Pada Draft RUU PPSK, tugas Bank Indonesia (BI) sebagai Bank Sentral tidak lagi hanya memelihara stabilitas nilai tukar, memelihara stabilitas sistem pembayaran, dan sistem keuangan, tetapi ditambahkan dengan mendukung pertumbuhan ekonomi yang berkelanjutan. Deni menilai penambahan fungsi BI tersebut sangat tidak perlu dan dapat menjadi kontra produktif karena fungsi BI yang ada saat ini sudah cukup dan relevan sebagai bank sentral. Penambahan tugas BI malah akan semakin membebani BI dan menjadikannya tidak fokus.

“BI akan mengalami kesulitan untuk memenuhi semua fungsi tersebut, karena seringkali masing-masing fungsi tersebut saling kontradiktif antara satu dengan yang lainnya, misalnya, adanya trade-off antara inflasi dan pengangguran. Terlebih, batasan ataupun kriteria mengenai pertumbuhan ekonomi yang berkelanjutan juga tidak jelas. Kesemuannya itu pada akhirnya akan menyulitkan untuk meminta pertanggungjawaban dari BI sebagai bank sentral,” jelas Deni.

Ketentuan lain pada RUU P2SK yaitu mengenai kewajiban penyesuaian suku bunga terkait dengan perluasan fungsi dan tugas BI tersebut di atas, pada RUU PPSK, dinyatakan kewajiban bank-bank umum untuk melakukan penyesuaian ambang batas suku bunga kredit perbankan sesuai dengan suku bunga Bank Indonesia paling lama tujuh hari sejak ditetapkan penyesuaian suku bunga.

“Hal ini bukan hanya akan menggangu bekerjanya mekanisme pasar dalam penentuan suku bunga, tapi juga akan menimbulkan masalah-masalah baru pada system keuangan dan perbankan nasional, seperti pasar gelap ataupun hilangnya kepercayaan masyarakat. Permasalahan tidak/kurang berjalannya transmisi suku bunga secara cepat yang terjadi selama ini seyogyanya dicari penyebab utamanya dan diselesaikan secara tuntas, dan bukan mencari jalan pintas dengan memaksa bank menetapkan suku bunga sesuai dengan suku bunga acuan,” papar Deni.  

Lalu, ketentuan permanen burden sharing (Pembelian SBN oleh BI) guna meneruskan mekanisme berbagi beban atau burden sharing saat Pandemi Covid19, RUU PPSK menambahkan pasal 36A dan 36B yang mengatur kewenangan BI untuk dapat membeli surat berharga negara (SBN) di pasar perdana mendukung pelaksanaan kewenangan KSSK dalam rangka penanganan permsalahan stabilitas sistem keuangan.

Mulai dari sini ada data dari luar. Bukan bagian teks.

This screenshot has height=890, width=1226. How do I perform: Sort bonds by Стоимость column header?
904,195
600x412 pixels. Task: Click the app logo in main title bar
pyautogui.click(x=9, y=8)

Tanpa penjelasan yang lebih detail dan transparan tentang kapan ketentuan ini dapat diterapkan, aturan ini dapat berpotensi disalahgunakan dan mengancam independensi BI. Desain RUU PPSK yang menempatkan posisi KSSK (yang secara riil kekuasaan didominasi oleh peran kementerian keuangan) yang lebih kuat dibandingkan BI, OJK dan LPS. Bersamaan dengan adanya multiple objectives dari BI, dinilai Deni akan membuat BI tidak lagi independen mengatur kebijakan yang berurusan dengan stabilitas keuangan karena formulasi kebijakan berpindah pada KSSK.

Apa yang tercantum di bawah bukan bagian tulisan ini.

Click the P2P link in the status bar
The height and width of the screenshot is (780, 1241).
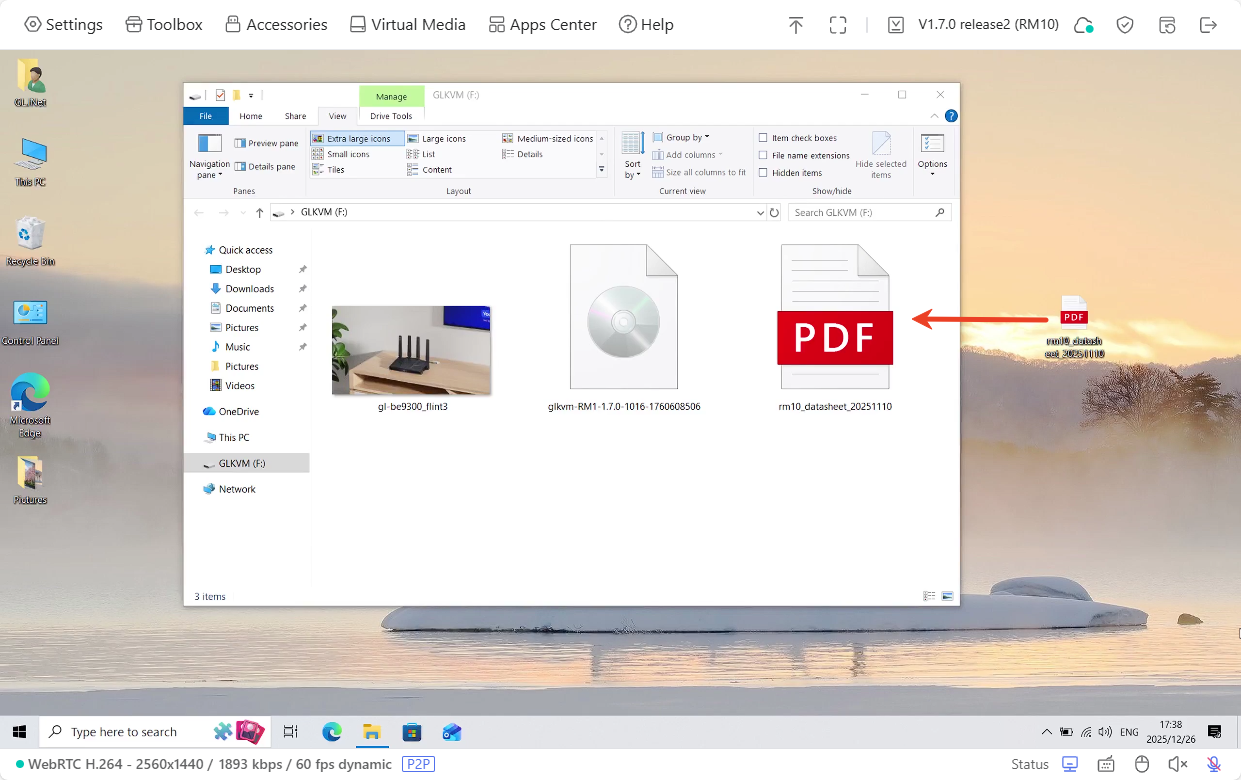pos(418,764)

“Ketentuan ini dapat menjadikan BI sebagai “sapi perah” pembangunan dan sumber pembiayaan politik anggaran pemerintah. Peran ini dapat memaksa BI untuk mencetak uang lebih banyak tanpa memikirkan keberlanjutan stabilitas perekononomian di masa depan; tingkat inflasi yang tinggi dan krisis beban untang negara yang meningkat,” paparnya.

Selain itu, terdapat ketentuan yang harus disoroti yaitu mengenai perluasan kewenangan OJK dan LPS Selain menambah tugas/kewenangan Bank Indonesia, RUU PPSK juga menambah tugas dan kewenangan dari lembaga otoritas keuangan lain, yaitu OJK dan LPS. Tugas OJK akan bertambah dengan turut melakukan pengawasan, pemberian izin, hingga mencabut izin operasional koperasi simpan pinjam. Kemudian, kewajiban LPS juga mengalami penambahan, yaitu selain menjamin simpanan dana masyarakat di perbankan, LPS juga menjamin polis asuransi.

“Penambahan tugas kedua lembaga otoritas keuangan ini akan menambah beban kedua lembaga tersebut yang telah memiliki beban tugas yang berat dan luas, sementara sumberdaya yang mereka miliki juga terbatas. Tugas tambahan tersebut akan memecah fokus perhatian dan sumberdaya dari kedua lembaga tersebut. Bentuk lembaga penjamin polis, sebaiknya berdiri sendiri atau tidak perlu digabungkan dengan LPS. Demikian pula, kewenangan pengaturan dan pengawasan koperasi simpan pinjam lebih baik diserahkan sepenuhnya kepada Kementerian Koperasi dan UMKM,” pungkas Deni.